Look at this from a strictly business point of view.

You have a product. That product will sell for whatever the market is willing to pay for it. You put that product out on the shelf, and it sells out really quickly, because you had a good product, and you sold it really cheaply.

So you put out more of the product (possibly with a few changes), but you charge a little more. It still sells out. SO you keep increasing the price, until it doesn't sell out any more. This means you've found your price point - the price which people are willing to pay for your product. So you can reduce the price a little - you'll make less money, but you'll retain your reputation for having a sell-out product. Or you can keep the price up a bit, make a little more money, and lose the reputation.*

This is exactly what Splendour has done. The problem is, they only get to put their product out once a year. Most products you can change the price of any time, but these guys only get one chance per year to guess what the market is willing to pay.
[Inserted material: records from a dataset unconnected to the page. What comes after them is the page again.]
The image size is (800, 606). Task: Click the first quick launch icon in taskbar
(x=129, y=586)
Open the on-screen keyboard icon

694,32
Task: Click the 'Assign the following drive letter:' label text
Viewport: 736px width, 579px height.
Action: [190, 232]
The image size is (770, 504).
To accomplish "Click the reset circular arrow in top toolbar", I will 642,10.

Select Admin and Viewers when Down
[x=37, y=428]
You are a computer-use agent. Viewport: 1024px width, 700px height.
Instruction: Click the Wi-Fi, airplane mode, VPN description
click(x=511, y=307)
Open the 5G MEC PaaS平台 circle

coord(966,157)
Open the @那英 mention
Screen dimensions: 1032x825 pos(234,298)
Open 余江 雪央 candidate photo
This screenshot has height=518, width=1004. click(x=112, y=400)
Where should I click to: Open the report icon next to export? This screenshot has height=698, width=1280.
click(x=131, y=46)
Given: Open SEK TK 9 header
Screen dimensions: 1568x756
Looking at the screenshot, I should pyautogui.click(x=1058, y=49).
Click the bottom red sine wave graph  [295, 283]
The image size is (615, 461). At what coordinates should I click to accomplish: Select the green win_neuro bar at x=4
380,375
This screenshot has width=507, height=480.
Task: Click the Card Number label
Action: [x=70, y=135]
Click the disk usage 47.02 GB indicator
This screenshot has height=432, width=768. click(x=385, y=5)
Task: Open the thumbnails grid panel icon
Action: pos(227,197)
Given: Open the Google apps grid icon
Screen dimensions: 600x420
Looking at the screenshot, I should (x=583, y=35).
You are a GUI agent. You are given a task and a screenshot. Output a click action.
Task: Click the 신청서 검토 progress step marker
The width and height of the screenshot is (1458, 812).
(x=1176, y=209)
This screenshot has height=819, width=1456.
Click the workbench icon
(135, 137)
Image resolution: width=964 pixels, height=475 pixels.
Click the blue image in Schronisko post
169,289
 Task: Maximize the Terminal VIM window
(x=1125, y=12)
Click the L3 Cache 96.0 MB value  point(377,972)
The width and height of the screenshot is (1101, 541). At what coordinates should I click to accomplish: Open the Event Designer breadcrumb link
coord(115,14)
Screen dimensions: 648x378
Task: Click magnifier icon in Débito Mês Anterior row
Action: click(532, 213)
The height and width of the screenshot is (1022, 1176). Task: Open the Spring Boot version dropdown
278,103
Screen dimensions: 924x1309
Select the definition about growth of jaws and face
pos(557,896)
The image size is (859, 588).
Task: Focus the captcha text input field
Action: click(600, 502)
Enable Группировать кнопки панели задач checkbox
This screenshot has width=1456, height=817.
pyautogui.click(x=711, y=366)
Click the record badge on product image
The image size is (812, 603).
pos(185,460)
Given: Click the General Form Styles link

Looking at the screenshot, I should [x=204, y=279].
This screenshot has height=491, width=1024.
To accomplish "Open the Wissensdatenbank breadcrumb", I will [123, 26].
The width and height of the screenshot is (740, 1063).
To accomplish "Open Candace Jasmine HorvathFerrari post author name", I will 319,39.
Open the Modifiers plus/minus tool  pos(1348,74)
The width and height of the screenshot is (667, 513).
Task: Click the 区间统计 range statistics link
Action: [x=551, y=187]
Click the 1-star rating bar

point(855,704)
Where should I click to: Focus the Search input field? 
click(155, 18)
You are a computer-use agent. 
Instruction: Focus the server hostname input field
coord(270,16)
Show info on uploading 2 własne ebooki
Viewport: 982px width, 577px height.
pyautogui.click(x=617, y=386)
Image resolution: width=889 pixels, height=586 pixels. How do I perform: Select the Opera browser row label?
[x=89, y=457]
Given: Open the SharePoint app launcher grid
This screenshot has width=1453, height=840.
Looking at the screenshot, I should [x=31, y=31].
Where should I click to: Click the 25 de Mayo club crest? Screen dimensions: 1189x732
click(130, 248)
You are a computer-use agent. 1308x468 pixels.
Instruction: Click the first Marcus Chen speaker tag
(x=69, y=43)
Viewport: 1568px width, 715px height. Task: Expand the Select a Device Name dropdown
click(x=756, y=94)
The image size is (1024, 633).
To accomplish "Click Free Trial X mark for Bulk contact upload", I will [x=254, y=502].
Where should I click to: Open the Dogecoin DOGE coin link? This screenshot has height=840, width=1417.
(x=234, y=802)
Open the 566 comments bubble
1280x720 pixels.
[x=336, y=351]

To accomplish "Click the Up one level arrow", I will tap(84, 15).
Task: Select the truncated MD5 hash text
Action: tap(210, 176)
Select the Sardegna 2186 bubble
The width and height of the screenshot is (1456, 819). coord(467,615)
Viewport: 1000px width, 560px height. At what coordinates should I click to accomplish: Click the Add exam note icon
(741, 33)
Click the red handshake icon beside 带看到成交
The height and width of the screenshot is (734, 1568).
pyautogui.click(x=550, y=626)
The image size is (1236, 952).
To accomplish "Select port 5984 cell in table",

So, it seems like this year they've found their price point. COngrats to them. Now it just remains to be seen what they'll do with that info - bring the price down a little, to get back their "sells-out-in-20-seconds" branding, or keep it where it is. My money is on keep it where it is, especially if it sells out by the date of the event.

* - if you were making a physical product, there'd be third option of just make as many of the product as you can afford to do, which has it's own risks when suddenly noone wants them any more, and you've got a warehouse full of them.

andy_chalmers_102

andy_chalmers_102 said on the 10th May, 2011

Look at this from a strictly business point of view.

You have a product. That product will sell for whatever the market is willing to pay for it. You put that product out on the shelf, and it sells out really quickly, because you had a good product, and you sold it really cheaply.

So you put out more of the product (possibly with a few changes), but you charge a little more. It still sells out. SO you keep increasing the price, until it doesn't sell out any more. This means you've found your price point - the price which people are willing to pay for your product. So you can reduce the price a little - you'll make less money, but you'll retain your reputation for having a sell-out product. Or you can keep the price up a bit, make a little more money, and lose the reputation.*

This is exactly what Splendour has done. The problem is, they only get to put their product out once a year. Most products you can change the price of any time, but these guys only get one chance per year to guess what the market is willing to pay.

So, it seems like this year they've found their price point. COngrats to them. Now it just remains to be seen what they'll do with that info - bring the price down a little, to get back their "sells-out-in-20-seconds" branding, or keep it where it is. My money is on keep it where it is, especially if it sells out by the date of the event.

* - if you were making a physical product, there'd be third option of just make as many of the product as you can afford to do, which has it's own risks when suddenly noone wants them any more, and you've got a warehouse full of them.

This.

If demand is greater than supply then obviously they're going to alter the price until demand = supply. That's how markets work.

People may have bitched about the price being too high last year, but they still bought enough tickets for it to sell out in a few hours, so obviously the price was going to go up again. I don't know why people are so appalled about it.